:: Your objective ::
Quote the lines below word for word, beginning with the line that contains "You are a GUI" and ending with the line that contains "click(x=922, y=45)", including both. Leave out the pictures.

====== Data for this exercise ======

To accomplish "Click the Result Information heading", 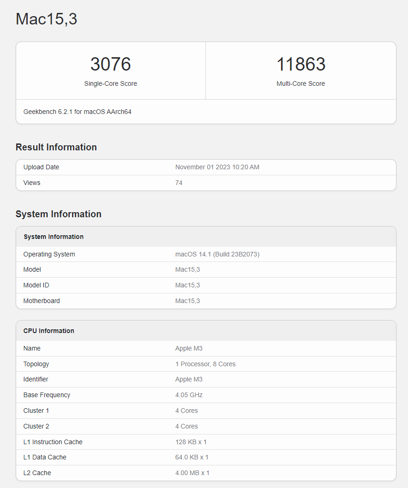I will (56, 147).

======
====== Data for this exercise ======

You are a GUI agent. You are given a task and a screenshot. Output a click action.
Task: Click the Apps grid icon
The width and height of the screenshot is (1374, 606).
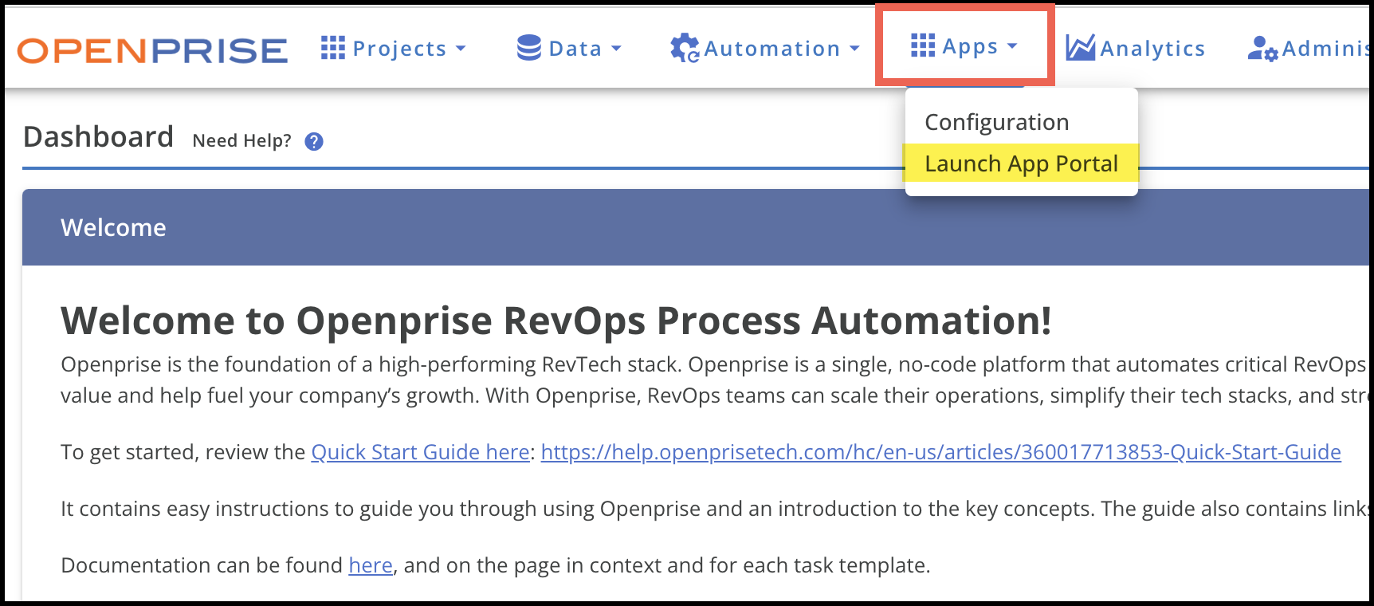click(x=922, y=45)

======

:: Task result ::
You are a GUI agent. You are given a task and a screenshot. Output a click action.
Task: Click the Apps grid icon
The width and height of the screenshot is (1374, 606).
click(x=922, y=45)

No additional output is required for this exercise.